Methods: The differential expression of genes in THP-1-derived macrophages at mRNA levels was evaluated by RNAseq assay. An inverted microscope equipped with a CMOS camera was utilized to capture the morphological variations in THP-1 cells and THP-1-derived macrophages. Relative mRNA expression of M1 and M2 specific marker genes was quantified by qRT-PCR. Cell viability and induction of apoptosis were evaluated by 3-(4,5-dimethyl-2-thiazolyl)-2,5-diphenyl-2-H-tetrazolium bromide (MTT) and 5,5',6,6'-tetrachloro-1,1',3,3'-tetraethylbenzimidazolylcarbocyanine iodide (JC-1 dye) assays, respectively.

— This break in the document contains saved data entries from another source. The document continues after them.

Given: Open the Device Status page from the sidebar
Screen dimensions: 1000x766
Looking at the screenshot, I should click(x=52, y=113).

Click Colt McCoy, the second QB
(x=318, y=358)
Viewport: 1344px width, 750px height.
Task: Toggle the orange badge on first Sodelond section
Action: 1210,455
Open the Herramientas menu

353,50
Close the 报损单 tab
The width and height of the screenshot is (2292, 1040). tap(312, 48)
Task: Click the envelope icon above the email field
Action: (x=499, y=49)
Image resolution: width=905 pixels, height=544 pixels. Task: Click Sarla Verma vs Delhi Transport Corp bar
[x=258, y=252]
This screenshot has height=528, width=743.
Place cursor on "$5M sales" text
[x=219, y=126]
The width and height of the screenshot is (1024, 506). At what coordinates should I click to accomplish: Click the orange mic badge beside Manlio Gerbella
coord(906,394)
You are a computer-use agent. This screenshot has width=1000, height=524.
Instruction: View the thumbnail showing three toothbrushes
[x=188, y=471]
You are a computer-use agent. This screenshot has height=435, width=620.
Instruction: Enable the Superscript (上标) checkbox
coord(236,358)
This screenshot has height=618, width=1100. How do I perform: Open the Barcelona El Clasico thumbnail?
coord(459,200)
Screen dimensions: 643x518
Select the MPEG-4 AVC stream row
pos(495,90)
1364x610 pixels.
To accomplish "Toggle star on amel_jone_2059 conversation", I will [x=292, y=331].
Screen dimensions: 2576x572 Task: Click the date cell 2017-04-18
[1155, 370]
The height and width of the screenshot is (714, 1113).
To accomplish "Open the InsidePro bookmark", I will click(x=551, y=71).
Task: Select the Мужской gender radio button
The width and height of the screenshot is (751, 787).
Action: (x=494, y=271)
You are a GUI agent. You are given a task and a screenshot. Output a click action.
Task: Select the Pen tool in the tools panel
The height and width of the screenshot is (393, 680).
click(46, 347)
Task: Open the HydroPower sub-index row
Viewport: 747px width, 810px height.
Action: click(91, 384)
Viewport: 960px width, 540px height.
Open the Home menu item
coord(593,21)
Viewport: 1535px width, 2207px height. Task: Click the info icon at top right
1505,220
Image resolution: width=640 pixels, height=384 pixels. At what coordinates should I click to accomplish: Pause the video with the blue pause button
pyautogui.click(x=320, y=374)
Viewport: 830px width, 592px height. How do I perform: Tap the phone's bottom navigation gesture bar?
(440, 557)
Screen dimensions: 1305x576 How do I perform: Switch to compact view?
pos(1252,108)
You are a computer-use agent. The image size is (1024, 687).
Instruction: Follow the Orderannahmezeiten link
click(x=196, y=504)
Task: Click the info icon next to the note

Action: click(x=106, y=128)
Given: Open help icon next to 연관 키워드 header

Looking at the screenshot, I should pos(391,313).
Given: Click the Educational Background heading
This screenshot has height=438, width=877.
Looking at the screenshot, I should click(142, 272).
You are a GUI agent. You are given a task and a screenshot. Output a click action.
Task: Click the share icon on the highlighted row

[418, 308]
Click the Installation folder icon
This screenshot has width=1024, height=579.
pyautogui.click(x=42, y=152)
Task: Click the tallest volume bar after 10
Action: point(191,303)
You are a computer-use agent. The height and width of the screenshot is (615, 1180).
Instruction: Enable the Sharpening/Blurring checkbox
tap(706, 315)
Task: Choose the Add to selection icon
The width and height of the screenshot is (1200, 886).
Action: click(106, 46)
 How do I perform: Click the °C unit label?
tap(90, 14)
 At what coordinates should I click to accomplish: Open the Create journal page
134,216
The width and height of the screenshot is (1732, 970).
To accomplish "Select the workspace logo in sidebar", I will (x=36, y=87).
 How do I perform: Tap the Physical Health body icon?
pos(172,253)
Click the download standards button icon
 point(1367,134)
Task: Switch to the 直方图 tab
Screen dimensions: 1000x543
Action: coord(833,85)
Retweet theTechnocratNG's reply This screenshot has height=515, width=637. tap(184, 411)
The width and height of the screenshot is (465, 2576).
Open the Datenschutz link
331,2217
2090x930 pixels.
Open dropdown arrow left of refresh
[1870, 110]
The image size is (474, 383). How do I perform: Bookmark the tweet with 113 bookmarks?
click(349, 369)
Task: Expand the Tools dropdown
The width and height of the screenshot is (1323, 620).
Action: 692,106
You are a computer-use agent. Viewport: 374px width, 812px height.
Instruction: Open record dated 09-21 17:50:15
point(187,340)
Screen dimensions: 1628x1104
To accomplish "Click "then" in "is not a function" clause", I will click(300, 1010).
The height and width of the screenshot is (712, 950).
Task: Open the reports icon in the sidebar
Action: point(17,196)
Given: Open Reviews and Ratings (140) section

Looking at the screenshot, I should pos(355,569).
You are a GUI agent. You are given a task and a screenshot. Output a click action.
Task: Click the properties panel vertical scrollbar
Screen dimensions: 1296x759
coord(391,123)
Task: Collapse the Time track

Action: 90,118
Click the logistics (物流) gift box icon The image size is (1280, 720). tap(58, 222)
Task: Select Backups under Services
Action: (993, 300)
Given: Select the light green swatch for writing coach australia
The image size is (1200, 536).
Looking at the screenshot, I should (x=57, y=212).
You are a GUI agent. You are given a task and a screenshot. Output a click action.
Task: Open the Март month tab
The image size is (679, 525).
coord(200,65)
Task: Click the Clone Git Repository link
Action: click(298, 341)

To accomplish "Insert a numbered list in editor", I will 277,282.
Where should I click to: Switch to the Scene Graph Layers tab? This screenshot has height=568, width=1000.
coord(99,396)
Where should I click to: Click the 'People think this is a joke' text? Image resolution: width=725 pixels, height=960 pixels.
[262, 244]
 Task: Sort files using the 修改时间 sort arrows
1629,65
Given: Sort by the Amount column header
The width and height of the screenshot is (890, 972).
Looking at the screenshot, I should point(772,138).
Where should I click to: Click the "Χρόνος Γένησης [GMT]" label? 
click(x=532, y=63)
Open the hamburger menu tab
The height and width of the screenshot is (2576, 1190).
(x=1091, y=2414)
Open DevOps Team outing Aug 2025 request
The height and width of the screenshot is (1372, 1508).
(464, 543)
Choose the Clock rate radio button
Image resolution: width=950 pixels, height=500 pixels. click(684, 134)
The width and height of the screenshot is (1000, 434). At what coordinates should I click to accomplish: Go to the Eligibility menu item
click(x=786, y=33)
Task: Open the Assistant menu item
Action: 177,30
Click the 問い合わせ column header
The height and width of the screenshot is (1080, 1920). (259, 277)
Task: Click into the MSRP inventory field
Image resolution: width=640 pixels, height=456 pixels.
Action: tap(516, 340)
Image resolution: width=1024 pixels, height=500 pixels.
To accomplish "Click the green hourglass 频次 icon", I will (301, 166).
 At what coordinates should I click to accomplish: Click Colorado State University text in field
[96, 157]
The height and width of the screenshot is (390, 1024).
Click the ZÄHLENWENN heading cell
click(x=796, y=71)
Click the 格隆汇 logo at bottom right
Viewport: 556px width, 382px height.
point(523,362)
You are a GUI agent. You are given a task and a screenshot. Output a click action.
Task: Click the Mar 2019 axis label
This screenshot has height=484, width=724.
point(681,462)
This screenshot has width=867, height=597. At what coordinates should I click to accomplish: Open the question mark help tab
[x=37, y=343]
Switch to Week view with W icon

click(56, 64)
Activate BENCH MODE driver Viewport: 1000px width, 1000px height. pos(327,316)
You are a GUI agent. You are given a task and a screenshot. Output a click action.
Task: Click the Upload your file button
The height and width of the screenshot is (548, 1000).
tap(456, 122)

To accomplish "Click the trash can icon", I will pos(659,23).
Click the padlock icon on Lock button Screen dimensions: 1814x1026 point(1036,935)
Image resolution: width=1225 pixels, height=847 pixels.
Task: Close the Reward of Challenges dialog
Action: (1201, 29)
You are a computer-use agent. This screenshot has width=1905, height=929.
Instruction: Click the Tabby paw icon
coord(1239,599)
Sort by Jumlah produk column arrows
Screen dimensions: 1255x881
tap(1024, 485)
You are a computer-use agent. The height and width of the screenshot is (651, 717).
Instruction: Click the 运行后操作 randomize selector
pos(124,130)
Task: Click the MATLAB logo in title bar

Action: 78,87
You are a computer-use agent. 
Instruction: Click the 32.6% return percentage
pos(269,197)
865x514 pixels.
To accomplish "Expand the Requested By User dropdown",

Results: MAT reduced the viability of M2a and M2d macrophages and repolarized them to M1 phenotype. Conditioned medium (CM) from MAT-treated M2a and M2d macrophages significantly reduced the viability of TNBC cells by apoptosis.
Conclusion: Targeting M2 macrophages is an important strategy to regulate cancer progression. Our study provides evidence that MAT may be a promising drug candidate for developing novel anti-TNBC therapy. However, further studies are warranted to thoroughly elucidate the molecular mechanism of action of MAT and evaluate its therapeutic potential in TNBC in vitro and in vivo models.
Keywords: Apoptosis; Cell viability assay; MDA-MB-231; Matairesinol; Mitochondrial membrane potential; THP-1 derived macrophages; Triple-negative breast cancer.